The risk of death in the first three months after spinal fusion surgery was 0.29 percent. This risk was highest for patients who were undergoing a second spinal fusion procedure.
The use of spinal fusion (also called lumbar fusion) is growing rapidly, despite a lack of agreement over which patients should undergo the procedure. This is of special concern because spinal fusion carries a higher risk of complications than other, less extensive surgical procedures. Although the initial risk of death is low, few studies have looked at the mortality rate beyond the first few months after spinal fusion.
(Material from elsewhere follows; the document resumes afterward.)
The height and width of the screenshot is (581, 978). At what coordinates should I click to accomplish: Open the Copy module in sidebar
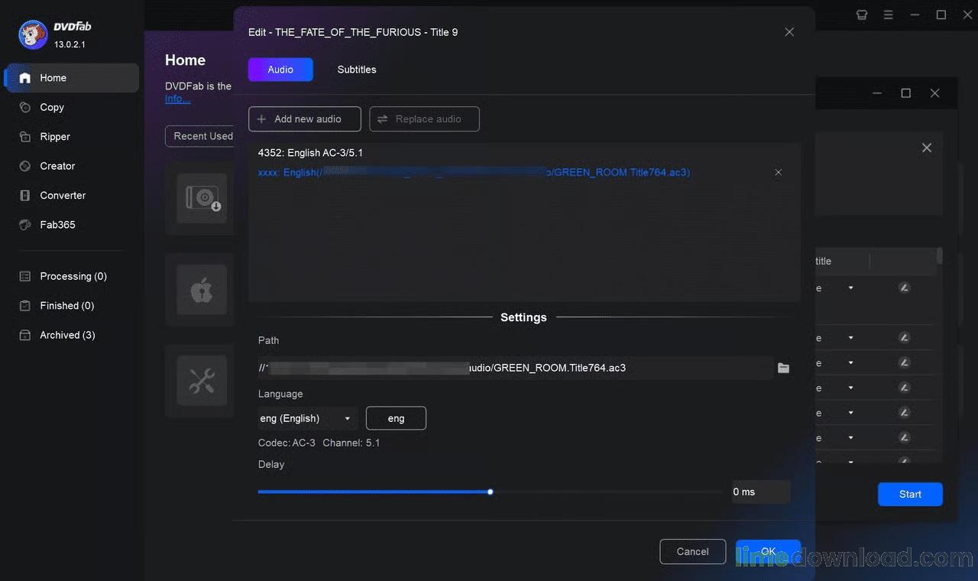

The new results raise concern about the long-term risk of death after spinal fusion, especially deaths related to pain medications. The deaths reflect the high use of opioid (narcotic) analgesics by patients with back pain, despite the lack of strong evidence for their effectiveness.
"Analgesic-related deaths are responsible for more deaths and more potential life lost among workers who underwent spinal fusion than any other cause," according to Dr. Juratli and colleagues. They believe that initial efforts to reduce analgesic-related deaths should focus on patients with DDD, especially men.